I think I may be a reincarnated Benedictine Monk.
And not just any reincarnated Benedictine monk, either. A gyrovague. Oh, yes.
Several synods of the Catholic church-notably in 451 and 787- became increasingly exasperated with gyrovagues.
They didn’t have to be Benedictine but they did have to be cloisterless. They would not settle in a monastery, but travelled from place to place. And as a man they acquired the worst reputation possible. They sold confessions, and fake relics, and spent their ill-gotten gains on gluttony and the passions.
Recognise the type? He swaggers though the Canterbury Tales: here’s a rough translation of our introduction to the portly rogue:
“The rule of Maurice or Saint Benedict,
By reason it was old and somewhat strict,
This said monk let such old things slowly pace
And followed new-world manners in their place.
He cared not for that text a clean-plucked hen
Which holds that hunters are not holy men
Nor that a monk, when he is cloisterless,
Is like unto a fish that’s waterless;
That is to say, a monk out of his cloister.
But this same text he held not worth an oyster.”
The average monk, a three-year-study of Mediaeval monks found, would eat 6,000 calories on a good day. 4,500 a day when they were fasting. Which gyrovagues didn’t.
It is the whole gluttony business which convinces me I have carried my attitude to food from a past life. I do not need to by hungry to eat: I eat for pure pleasure. I arrived at for an evening restaurant meal with friends recently and confessed artlessly that I had helped the children with their chicken nuggets and chips before I came out.

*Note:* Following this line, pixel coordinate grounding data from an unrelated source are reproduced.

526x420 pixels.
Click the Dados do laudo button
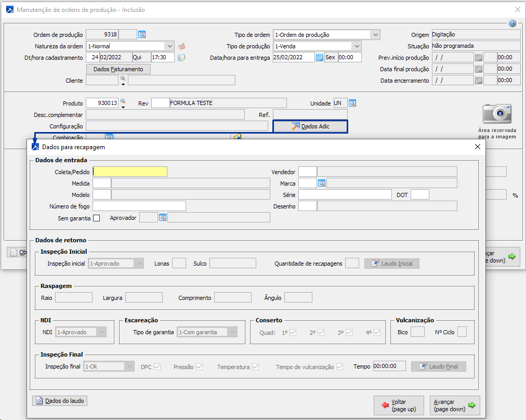(x=60, y=401)
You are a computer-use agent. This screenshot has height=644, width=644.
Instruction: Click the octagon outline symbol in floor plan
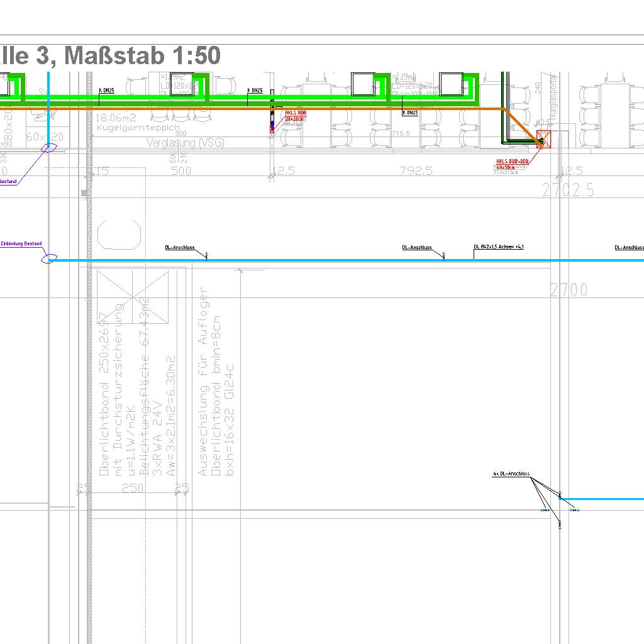[118, 235]
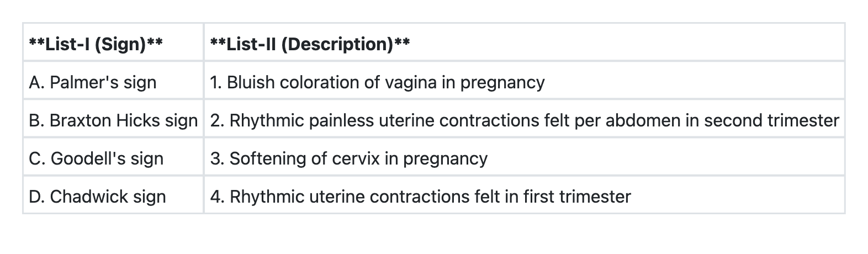Click the List-II (Description) header cell

click(x=310, y=44)
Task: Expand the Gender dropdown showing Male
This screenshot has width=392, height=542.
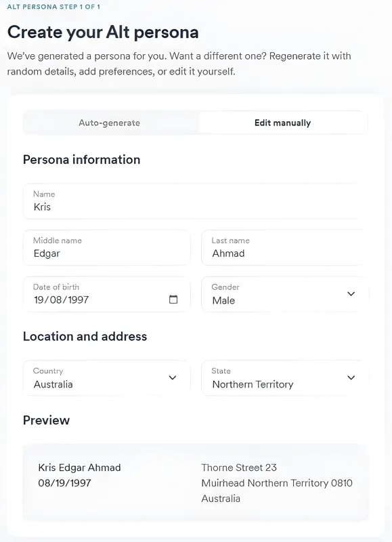Action: click(284, 294)
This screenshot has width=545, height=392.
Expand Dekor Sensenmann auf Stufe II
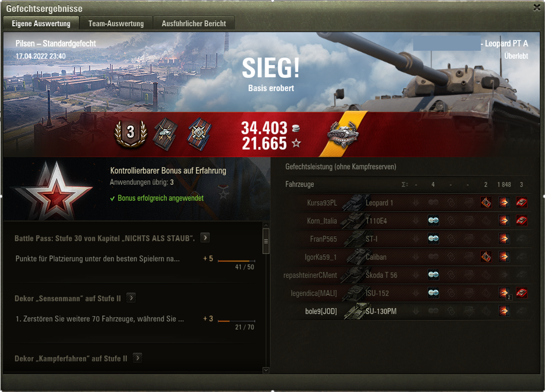pos(131,298)
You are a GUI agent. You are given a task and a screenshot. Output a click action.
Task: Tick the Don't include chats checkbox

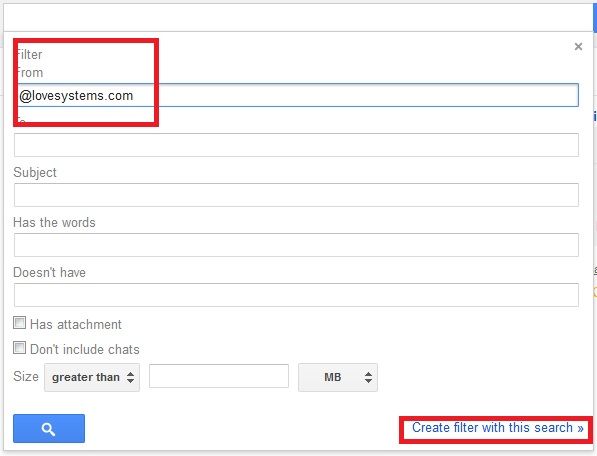(x=19, y=348)
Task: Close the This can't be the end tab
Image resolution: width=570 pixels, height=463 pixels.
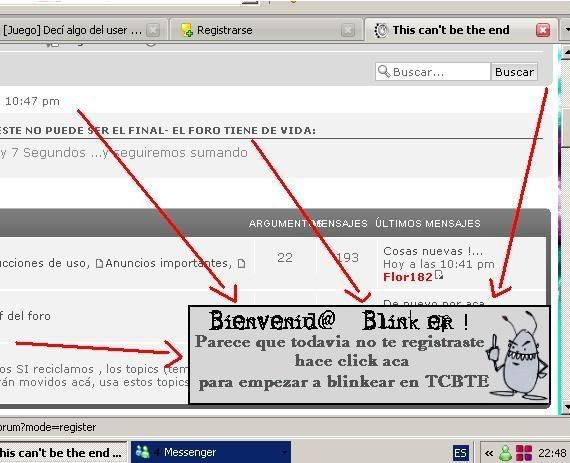Action: pyautogui.click(x=543, y=30)

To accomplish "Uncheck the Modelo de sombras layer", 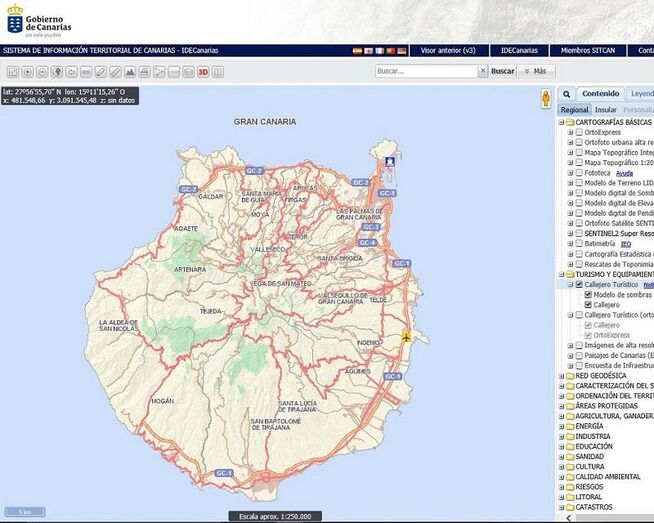I will pyautogui.click(x=588, y=295).
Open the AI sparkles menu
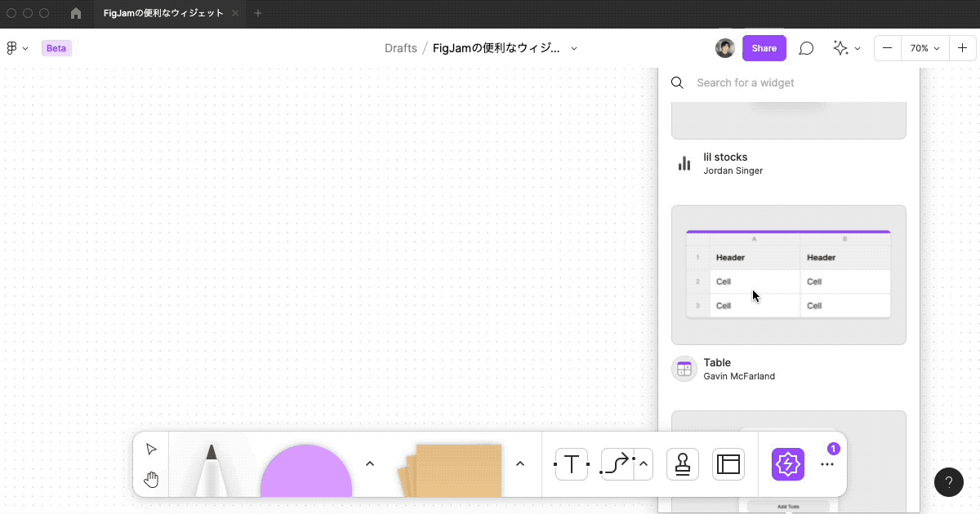Viewport: 980px width, 514px height. click(846, 48)
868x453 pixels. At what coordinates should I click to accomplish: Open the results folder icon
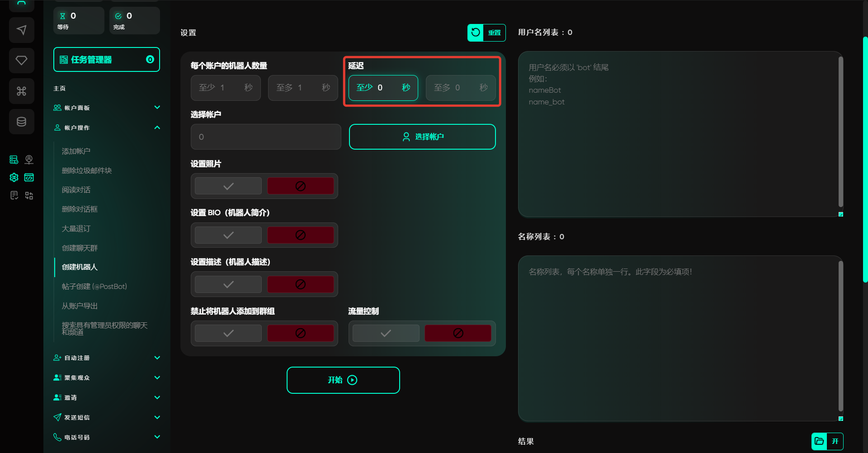(x=819, y=441)
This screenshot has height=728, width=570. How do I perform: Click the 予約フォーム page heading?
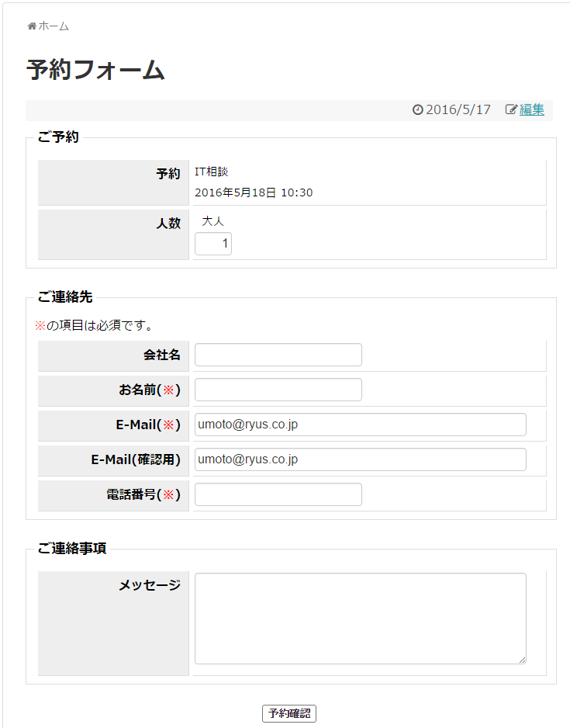pyautogui.click(x=95, y=70)
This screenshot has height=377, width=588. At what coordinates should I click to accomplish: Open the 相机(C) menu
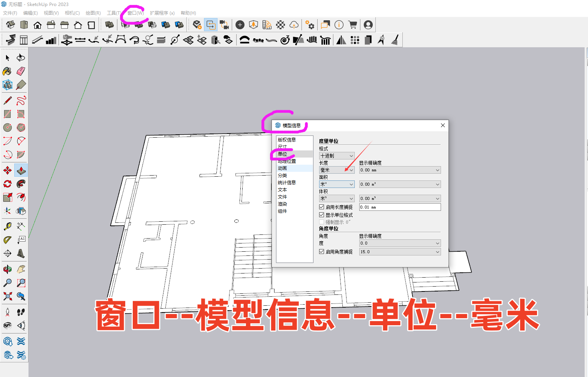[x=72, y=13]
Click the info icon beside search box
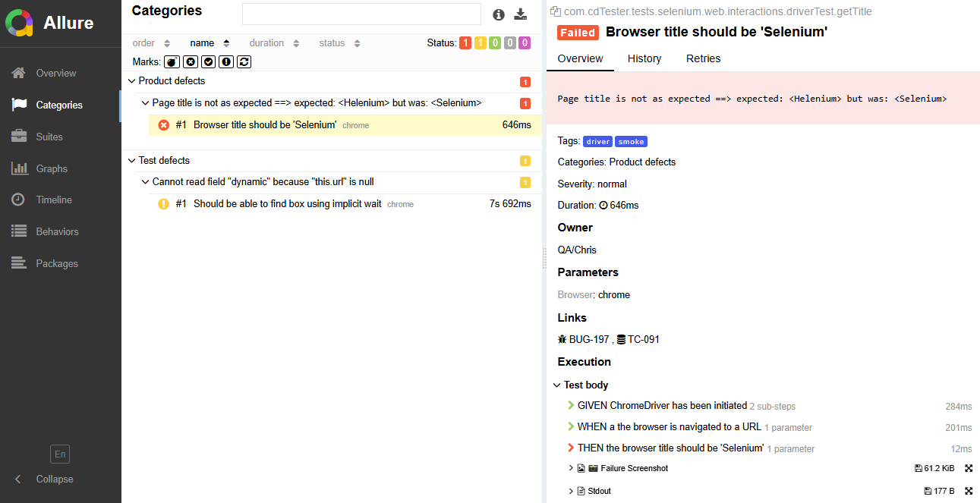The image size is (980, 503). [499, 14]
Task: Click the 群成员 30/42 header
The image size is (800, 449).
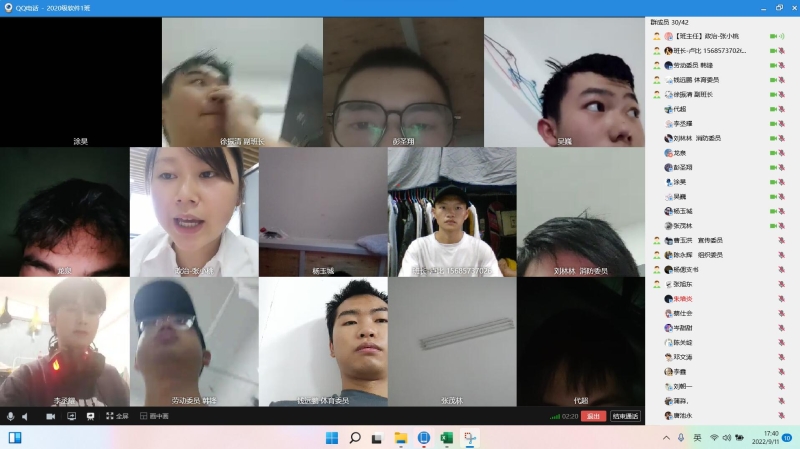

My hor d’oeuvres had not the slightest effect upon my main meal.
Monks did not wear trousers. This is an important facet of knowing when enough is enough. When your trousers get tight to the point that you get cross with them, it is time to do something.
So while in another life my robes just got increasingly voluminous, in this one Marks and Spencer’s formed a strict governor greater than all the powers of Holy Mother Church.
My trousers began to enrage me.
So, with a sigh, my husband and I resolved to do something about it. And it appears that after manymanymany years of spartan diets there is one for past-life gluttonous Benedictine gyrovagues.
It is called the 2 in 7 diet, and I expect some of you are on it too. Only we never do things by halves, and we went for 4 in 7: Monday, Tuesday, Wednesday and Thursday.
On Friday, Saturday and Sunday, we eat, drink and be merry.
So Monday is generally manageable because we’re still working off Sunday’s excesses.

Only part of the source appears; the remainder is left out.